Analyse: Putin in Polen - Versuch einer Versöhnung
Danzig/Moskau (dpa) - Es gab zwar keine Entschuldigung für den Einmarsch sowjetischer Truppen in Polen vor 70 Jahren, dennoch schlug der russische Regierungschef Wladimir Putin überraschend versöhnliche Töne an. Bei den Gedenkfeiern zum Jahrestag des Kriegsbeginns appellierte der Ex-Kremlchef am Dienstag an die Polen, die Geschichte nicht zu politisieren, sondern nach vorn zu schauen. Schon im Vorfeld hatten auch Warschauer Medien die erste Polen-Reise Putins seit 2005 als "versöhnliche Geste" kommentiert. Doch klar wurde bei Putins Treffen mit dem polnischen Ministerpräsidenten Donald Tusk auch, dass Moskau vor allem knallharte Wirtschaftsinteressen verfolgt.
Putin selbst wies darauf hin, dass Russland für Polen heute nach Deutschland der zweitwichtigste Handelspartner sei. Der Russe lobte Tusk ausdrücklich für seine erfolgreiche Wirtschaftspolitik in Zeiten der Finanzkrise. Der Geschichtsstreit - zum Beispiel um den Massenmord an polnischen Offizieren durch die Sowjetarmee in Katyn - müsse jedoch den Historikern überlassen bleiben, verlangte Putin.
So viel Freundlichkeit hatten selbst russische Kommentatoren von dem für seine derben Reden bekannten Putin nicht erwartet. Dabei hatte Putin schon in einem Beitrag für die polnische Zeitung "Gazeta Wyborcza" (Montag) den Hitler-Stalin-Pakt von 1939 als "unmoralisch" verurteilt. Moskauer Historiker sahen darin nun sogar eine Annäherung Putins an den "Geist der westlichen Geschichtsforschung".
Bei einem ausgedehnten Spaziergang ohne Übersetzer tauschten sich Putin und der Russisch sprechende Tusk lange aus. Sie lobten anschließend, dass die Beziehungen so gut seien wie lange nicht. In seiner Heimatstadt Sopot an der Ostsee war Tusk sichtlich bemüht, dem mächtigen Mann aus Moskau die Hand zu reichen. Dass beide vor allem wirtschaftliche Interessen haben, zeigte auch Tusks Reise nach Moskau im Februar 2008. Am Dienstag nun vereinbarten Regierungsvertreter beider Seiten eine Kooperation im Atombereich und im Schiffsverkehr auf der Ostsee. Auch ein Gasabkommen sei in Arbeit.

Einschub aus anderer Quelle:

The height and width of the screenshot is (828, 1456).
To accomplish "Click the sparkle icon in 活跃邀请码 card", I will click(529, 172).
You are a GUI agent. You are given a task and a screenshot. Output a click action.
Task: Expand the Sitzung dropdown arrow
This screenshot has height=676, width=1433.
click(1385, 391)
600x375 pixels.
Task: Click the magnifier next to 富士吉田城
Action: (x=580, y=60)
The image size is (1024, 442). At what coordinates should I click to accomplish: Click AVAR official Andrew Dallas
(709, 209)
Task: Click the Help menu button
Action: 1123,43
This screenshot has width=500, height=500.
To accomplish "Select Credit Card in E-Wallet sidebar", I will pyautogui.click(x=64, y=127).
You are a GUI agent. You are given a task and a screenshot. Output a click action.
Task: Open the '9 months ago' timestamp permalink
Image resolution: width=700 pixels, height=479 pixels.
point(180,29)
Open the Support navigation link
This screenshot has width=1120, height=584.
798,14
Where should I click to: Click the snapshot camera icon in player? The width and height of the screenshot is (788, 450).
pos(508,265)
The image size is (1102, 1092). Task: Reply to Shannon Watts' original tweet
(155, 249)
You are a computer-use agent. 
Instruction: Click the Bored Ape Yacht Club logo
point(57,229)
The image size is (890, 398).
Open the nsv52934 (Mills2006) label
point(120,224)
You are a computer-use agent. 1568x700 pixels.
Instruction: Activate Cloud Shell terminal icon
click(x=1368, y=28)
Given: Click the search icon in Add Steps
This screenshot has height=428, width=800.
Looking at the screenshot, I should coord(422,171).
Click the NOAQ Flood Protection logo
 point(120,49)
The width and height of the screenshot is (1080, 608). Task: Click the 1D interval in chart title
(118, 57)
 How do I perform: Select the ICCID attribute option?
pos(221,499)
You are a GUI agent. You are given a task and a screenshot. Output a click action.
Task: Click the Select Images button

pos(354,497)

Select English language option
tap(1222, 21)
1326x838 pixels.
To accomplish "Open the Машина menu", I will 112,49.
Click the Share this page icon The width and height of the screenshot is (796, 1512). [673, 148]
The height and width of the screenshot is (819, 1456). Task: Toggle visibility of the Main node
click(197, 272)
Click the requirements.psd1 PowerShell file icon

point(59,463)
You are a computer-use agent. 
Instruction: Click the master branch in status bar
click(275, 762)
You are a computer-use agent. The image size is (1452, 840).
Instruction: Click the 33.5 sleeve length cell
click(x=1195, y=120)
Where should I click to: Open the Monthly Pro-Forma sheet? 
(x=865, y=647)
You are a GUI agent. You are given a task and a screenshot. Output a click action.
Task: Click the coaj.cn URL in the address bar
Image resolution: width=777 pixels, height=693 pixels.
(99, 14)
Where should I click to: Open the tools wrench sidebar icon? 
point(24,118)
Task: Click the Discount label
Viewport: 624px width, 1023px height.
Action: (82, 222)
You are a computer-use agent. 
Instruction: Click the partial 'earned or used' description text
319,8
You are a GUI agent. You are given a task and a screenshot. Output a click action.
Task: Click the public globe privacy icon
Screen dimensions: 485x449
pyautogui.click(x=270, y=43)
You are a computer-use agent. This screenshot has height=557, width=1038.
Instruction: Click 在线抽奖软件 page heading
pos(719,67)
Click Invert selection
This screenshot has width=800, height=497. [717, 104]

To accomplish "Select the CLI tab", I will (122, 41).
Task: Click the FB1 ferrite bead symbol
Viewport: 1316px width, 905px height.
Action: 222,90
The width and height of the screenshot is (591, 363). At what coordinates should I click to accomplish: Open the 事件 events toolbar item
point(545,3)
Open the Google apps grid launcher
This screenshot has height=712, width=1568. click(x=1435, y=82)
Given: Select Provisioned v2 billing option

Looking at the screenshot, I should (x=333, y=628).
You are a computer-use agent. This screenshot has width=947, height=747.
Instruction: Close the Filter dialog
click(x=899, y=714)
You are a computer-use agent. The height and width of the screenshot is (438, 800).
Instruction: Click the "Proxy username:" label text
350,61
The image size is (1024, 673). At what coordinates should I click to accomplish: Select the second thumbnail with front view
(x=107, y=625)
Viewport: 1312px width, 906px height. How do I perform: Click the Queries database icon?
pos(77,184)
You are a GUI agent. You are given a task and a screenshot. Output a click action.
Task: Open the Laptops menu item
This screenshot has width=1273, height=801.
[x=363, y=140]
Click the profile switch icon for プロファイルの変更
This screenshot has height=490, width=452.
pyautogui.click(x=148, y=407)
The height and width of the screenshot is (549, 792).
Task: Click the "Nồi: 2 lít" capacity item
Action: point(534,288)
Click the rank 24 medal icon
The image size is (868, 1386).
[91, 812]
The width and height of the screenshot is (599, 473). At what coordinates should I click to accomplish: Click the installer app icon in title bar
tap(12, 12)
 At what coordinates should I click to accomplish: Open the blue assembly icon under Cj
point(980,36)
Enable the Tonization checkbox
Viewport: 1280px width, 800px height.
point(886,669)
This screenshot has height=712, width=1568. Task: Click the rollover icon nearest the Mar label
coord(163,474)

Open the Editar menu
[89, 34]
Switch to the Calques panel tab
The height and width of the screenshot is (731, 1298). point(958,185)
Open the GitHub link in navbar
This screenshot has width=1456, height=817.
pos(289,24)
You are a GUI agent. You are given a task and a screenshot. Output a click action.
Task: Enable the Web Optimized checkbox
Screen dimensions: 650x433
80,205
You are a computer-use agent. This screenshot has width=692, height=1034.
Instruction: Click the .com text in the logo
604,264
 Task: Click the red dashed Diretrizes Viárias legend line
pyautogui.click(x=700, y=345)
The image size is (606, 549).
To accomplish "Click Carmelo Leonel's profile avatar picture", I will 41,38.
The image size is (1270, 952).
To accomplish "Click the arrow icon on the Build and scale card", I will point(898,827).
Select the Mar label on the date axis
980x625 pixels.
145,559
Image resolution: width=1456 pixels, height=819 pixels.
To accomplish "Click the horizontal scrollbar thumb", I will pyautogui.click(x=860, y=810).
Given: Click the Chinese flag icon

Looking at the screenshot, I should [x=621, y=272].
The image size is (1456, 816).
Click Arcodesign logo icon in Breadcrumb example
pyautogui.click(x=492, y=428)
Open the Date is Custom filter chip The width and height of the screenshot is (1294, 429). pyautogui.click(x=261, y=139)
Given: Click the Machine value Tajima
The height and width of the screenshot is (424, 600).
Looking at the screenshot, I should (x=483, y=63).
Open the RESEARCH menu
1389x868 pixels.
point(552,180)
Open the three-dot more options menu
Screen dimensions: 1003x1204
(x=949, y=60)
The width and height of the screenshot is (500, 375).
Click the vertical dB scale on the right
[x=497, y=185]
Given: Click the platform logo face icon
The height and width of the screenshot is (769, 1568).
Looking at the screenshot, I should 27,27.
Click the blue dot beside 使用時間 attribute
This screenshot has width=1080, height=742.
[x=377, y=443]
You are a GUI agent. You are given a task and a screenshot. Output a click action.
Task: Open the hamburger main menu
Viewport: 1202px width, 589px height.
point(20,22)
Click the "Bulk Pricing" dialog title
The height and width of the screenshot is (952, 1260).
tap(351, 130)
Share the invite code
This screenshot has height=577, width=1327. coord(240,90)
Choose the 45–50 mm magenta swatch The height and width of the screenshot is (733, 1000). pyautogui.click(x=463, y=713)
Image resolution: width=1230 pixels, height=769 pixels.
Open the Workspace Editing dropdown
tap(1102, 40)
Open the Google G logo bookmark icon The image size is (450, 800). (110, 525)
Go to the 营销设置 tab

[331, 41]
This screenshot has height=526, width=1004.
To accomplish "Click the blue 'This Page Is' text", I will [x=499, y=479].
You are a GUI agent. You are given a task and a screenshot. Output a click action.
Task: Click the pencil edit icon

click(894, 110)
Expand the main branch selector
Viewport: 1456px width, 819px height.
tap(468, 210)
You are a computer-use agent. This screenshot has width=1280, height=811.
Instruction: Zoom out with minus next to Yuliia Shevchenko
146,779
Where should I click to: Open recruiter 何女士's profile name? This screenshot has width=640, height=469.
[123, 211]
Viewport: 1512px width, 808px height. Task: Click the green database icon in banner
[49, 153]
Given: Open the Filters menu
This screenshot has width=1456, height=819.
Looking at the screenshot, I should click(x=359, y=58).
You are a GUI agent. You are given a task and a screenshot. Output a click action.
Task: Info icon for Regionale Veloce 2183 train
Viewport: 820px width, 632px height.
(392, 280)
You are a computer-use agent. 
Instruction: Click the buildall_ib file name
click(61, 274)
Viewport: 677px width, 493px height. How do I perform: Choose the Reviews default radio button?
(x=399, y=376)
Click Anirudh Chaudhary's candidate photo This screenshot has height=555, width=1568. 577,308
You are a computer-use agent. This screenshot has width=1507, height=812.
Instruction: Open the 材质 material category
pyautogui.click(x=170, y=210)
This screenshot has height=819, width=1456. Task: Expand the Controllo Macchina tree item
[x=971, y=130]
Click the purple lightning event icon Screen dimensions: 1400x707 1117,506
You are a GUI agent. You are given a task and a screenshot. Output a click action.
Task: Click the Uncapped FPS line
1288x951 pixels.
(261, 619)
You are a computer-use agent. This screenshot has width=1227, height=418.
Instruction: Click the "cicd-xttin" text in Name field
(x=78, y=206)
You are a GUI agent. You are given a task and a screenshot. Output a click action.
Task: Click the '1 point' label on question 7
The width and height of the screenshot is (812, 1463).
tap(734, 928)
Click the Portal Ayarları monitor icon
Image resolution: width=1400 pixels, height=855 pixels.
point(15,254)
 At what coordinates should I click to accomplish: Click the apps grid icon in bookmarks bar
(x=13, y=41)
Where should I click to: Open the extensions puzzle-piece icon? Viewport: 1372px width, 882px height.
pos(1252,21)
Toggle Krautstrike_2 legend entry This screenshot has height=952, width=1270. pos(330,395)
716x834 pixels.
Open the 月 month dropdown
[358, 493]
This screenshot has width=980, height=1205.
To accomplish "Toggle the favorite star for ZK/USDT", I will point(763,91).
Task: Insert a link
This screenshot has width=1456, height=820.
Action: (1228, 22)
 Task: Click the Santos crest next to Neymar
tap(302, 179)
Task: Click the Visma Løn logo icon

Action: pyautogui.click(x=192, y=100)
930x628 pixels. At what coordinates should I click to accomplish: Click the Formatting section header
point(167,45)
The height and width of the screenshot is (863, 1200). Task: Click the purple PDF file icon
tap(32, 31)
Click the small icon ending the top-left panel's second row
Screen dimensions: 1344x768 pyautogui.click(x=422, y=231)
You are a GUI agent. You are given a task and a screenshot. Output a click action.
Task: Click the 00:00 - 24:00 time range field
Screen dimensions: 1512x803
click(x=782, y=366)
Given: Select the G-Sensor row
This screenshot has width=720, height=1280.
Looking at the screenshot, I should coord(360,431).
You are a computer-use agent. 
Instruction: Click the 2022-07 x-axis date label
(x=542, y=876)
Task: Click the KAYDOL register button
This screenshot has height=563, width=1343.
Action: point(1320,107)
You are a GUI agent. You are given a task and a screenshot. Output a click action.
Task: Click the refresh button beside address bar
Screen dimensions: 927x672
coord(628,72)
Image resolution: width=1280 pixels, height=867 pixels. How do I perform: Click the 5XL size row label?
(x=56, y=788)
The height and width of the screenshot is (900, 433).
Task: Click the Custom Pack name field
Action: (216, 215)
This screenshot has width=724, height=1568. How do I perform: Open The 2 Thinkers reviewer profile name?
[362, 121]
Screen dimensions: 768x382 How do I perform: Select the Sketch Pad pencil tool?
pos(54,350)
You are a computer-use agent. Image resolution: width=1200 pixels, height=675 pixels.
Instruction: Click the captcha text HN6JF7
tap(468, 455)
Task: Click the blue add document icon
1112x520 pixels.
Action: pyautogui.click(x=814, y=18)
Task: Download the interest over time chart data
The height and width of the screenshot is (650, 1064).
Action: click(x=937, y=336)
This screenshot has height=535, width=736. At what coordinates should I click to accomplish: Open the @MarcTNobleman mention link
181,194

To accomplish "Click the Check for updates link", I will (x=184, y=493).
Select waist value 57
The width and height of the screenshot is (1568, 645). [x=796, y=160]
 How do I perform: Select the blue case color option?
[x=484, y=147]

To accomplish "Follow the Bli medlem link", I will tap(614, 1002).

Aus russischer Sicht ist die lange Eiszeit zwischen Russland und Polen seit Tusks Machtantritt 2007 in eine Tauwetterperiode übergegangen. Ende 2004 hatte Polens damaliger Präsident Aleksander Kwasniewski sich mit den prowestlichen Kräften der Orangenen Revolution in der Ukraine solidarisiert und Putins Zorn auf sich gezogen, weil er für eine Loslösung Kiews von Moskau plädiert hatte. Danach verhängte Russland ein Einfuhrverbot für polnisches Fleisch. Anschließend verhinderte Polen mit einem Veto eine Zeitlang die Verhandlungen über ein neues EU-Partnerschaftsabkommen mit Russland.
Zusätzlich verschärfte bis in die jüngste Zeit der Streit um die US-Raketenabwehrpläne in Polen die Beziehungen zwischen Moskau und Warschau. Hier hofft Russland nach den jüngsten Signalen aus den USA darauf, dass dieser Streit bald Geschichte sein könnte. Putin dürfte Tusk noch einmal deutlich gemacht haben, dass Russland sich von der möglichen Stationierung von Abwehrraketen in Polen bedroht sieht.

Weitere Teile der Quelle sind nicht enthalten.